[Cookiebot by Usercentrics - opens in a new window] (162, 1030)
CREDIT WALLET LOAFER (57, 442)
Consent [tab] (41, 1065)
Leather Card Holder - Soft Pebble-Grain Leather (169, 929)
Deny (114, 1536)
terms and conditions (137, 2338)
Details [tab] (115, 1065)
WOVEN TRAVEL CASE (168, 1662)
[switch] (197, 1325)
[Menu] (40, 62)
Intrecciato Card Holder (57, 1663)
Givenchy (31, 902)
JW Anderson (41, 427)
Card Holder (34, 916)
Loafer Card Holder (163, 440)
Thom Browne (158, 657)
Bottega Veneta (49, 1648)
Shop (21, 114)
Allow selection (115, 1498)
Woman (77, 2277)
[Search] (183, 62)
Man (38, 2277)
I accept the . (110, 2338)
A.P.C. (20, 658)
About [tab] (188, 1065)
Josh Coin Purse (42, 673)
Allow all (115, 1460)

━━━━━━━━━━━━━━━━━━━━

TASK DETAILS >> Exactly as they appear above, copy out all the records.

TASK OUTPUT >>
[Cookiebot by Usercentrics - opens in a new window] (162, 1030)
CREDIT WALLET LOAFER (57, 442)
Consent [tab] (41, 1065)
Leather Card Holder - Soft Pebble-Grain Leather (169, 929)
Deny (114, 1536)
terms and conditions (137, 2338)
Details [tab] (115, 1065)
WOVEN TRAVEL CASE (168, 1662)
[switch] (197, 1325)
[Menu] (40, 62)
Intrecciato Card Holder (57, 1663)
Givenchy (31, 902)
JW Anderson (41, 427)
Card Holder (34, 916)
Loafer Card Holder (163, 440)
Thom Browne (158, 657)
Bottega Veneta (49, 1648)
Shop (21, 114)
Allow selection (115, 1498)
Woman (77, 2277)
[Search] (183, 62)
Man (38, 2277)
I accept the . (110, 2338)
A.P.C. (20, 658)
About [tab] (188, 1065)
Josh Coin Purse (42, 673)
Allow all (115, 1460)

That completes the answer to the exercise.